Jodie Grinham of Team Great Britain (L) trains ahead of the Para Archery at Esplanade Des Invalides at the Paris 2024 Summer Paralympic Games. GETTY IMAGES

Jodie Grinham of Team GB will be competing as a Paralympic archer at Esplanade Des Invalides at the Paris 2024 Paralympic Games on Sunday, 1 September while seven months pregnant.

Egyptian fencer Nadar Hafez became one of the extraordinary stories of strength and determination at the Paris 2024 Olympic Games when she announced that she had been competing while seven months pregnant

Now a GB Paralympian is showing the same admirable resilience choosing to compete at the upcoming Paralympics despite being 28 weeks pregnant.

On Sunday, Jodie Grinham, who was born with a short left arm and no fingers and half a thumb on her left hand due to brachydactyly, will compete in the individual archery event at Esplanade Des Invalides while pregnant with her second child.

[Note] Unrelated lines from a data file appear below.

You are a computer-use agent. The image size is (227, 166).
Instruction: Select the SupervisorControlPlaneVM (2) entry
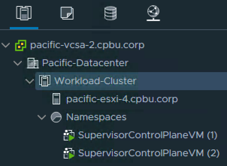148,153
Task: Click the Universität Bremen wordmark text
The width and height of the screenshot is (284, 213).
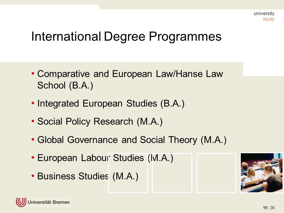Action: (x=49, y=202)
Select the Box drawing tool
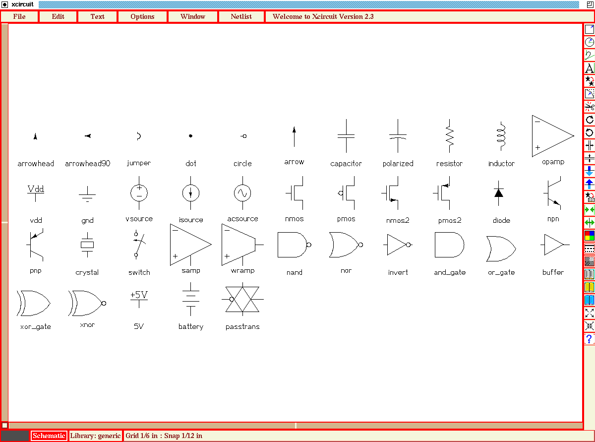 [590, 29]
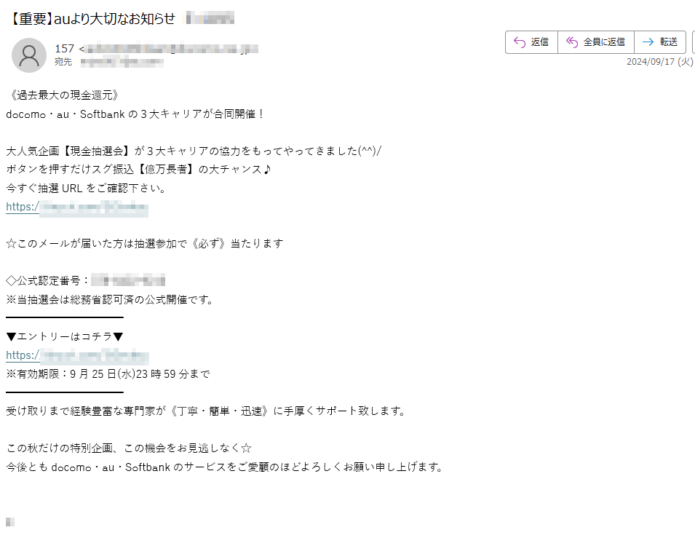The width and height of the screenshot is (695, 546).
Task: Click the blue forward arrow icon
Action: click(648, 42)
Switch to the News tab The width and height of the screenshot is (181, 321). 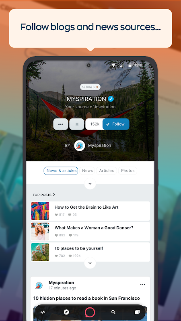click(x=87, y=171)
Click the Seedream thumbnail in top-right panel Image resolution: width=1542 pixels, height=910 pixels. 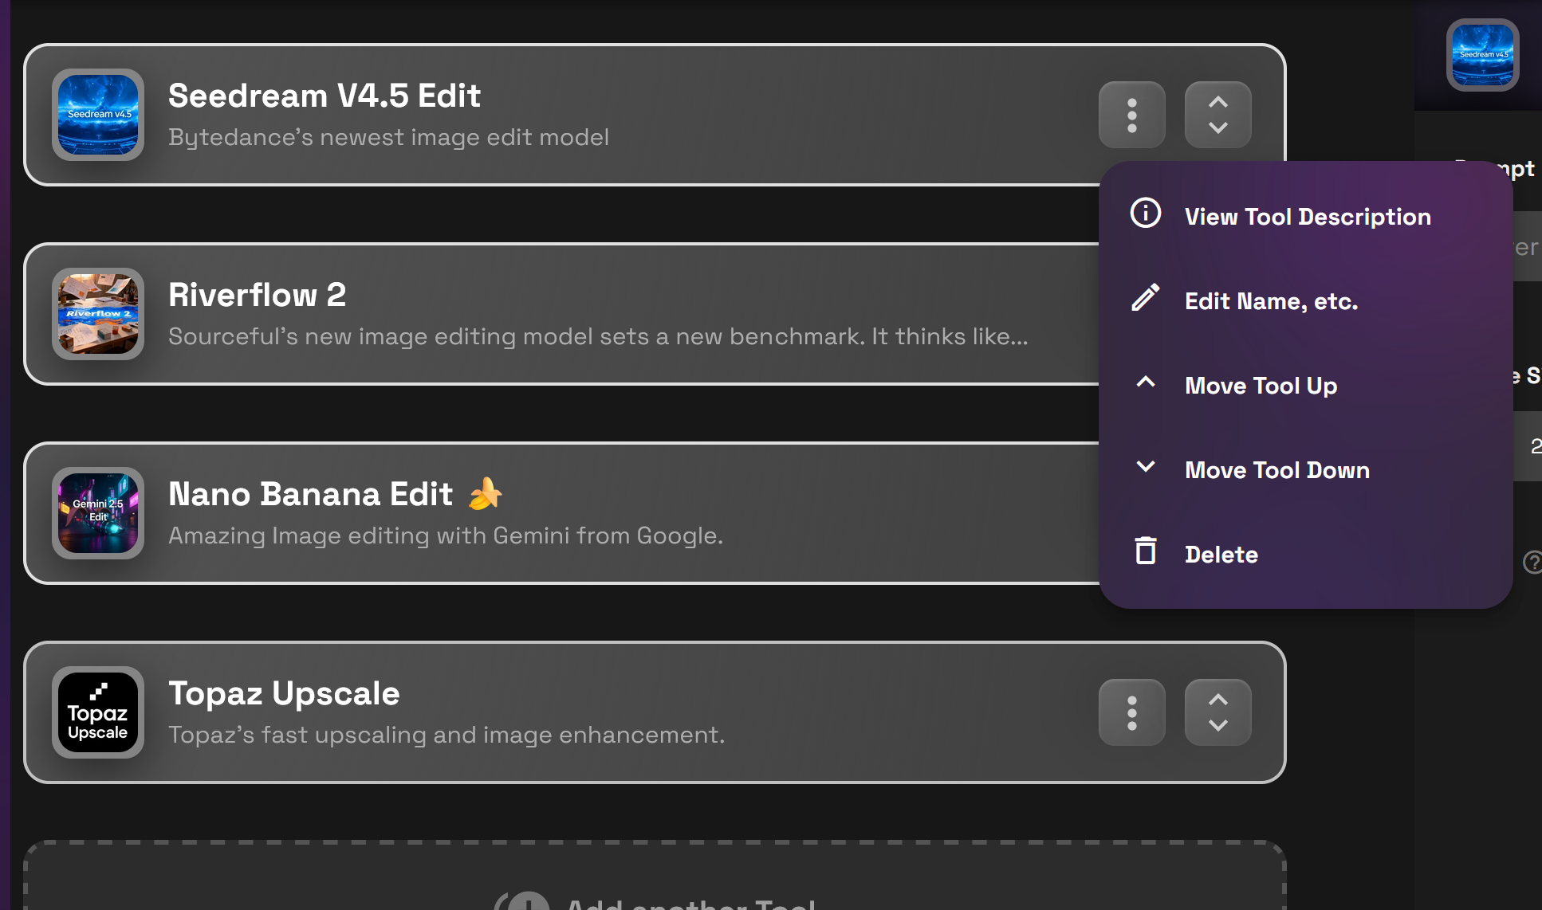[x=1482, y=55]
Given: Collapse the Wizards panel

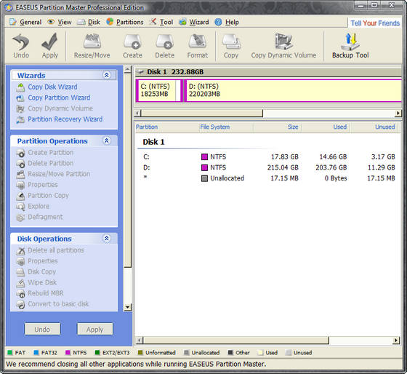Looking at the screenshot, I should 106,75.
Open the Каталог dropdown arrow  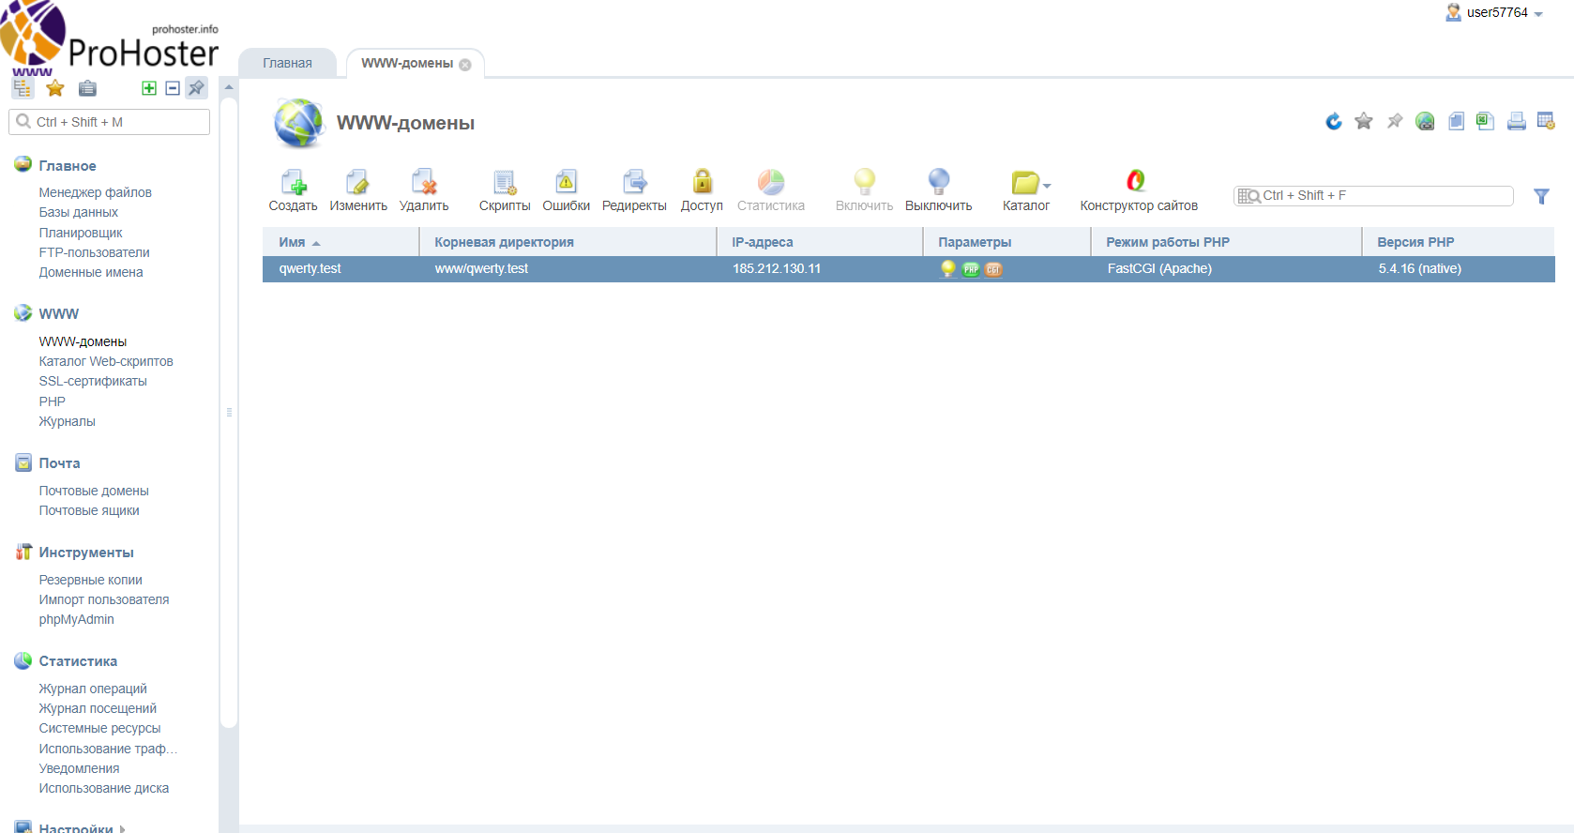[1047, 186]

It will be her second Paralympics having won silver alongside John Stubbs eight years ago in the Archery - Mixed Team Compound Open at the 2016 Paralympics in Rio de Janeiro, Brazil.

UK's Jodie Grinham and John Stubbs compete at the Rio 2016 Paralympic Games. GETTY IMAGES
UK's Jodie Grinham and John Stubbs compete at the Rio 2016 Paralympic Games. GETTY IMAGES

The 31-year-old from Wales started archery when she was 14 despite doctors telling her that she wouldn't be able to due to her disability. Grinham and her father strove to find a solution and after experimenting with various ways of helping her hold a bow, they were able to find a manufacturer that made a specialised bow grip that fits into her hand.

She didn't want to let her pregnancy stop her from competing in her second Paralympics and has shown extraordinary resilience having experienced three miscarriages while hoping to give her son Christian a sibling.

“We decided we weren’t going to let a Games stop us from extending our family,” Grinham told The Athletic. “We didn’t know if we were even going to be able to conceive another one. This might not ever happen for us. Getting pregnant is not as easy as people believe. It’s not that simple.”

Christian, she explained, was delivered prematurely at 28 weeks and placed in an incubator with “severe jaundice.” 

“I didn’t really get to hold him for the first 10 days, he was under a little light in this little box, which was heartbreaking,” she said.

Doctors are worried that there's a chance Grinham’s left side may not be able to hold the weight of the baby and say she could go into labour prematurely but Grinham is resolute.

“My team have joked a few times that my waters could just break on the podium. That would be quite something,” she said. “I was aware I might not even get to these Games if I had the same problems as my last pregnancy but I’ve decided I want a family and a career, I want to be able to do both.”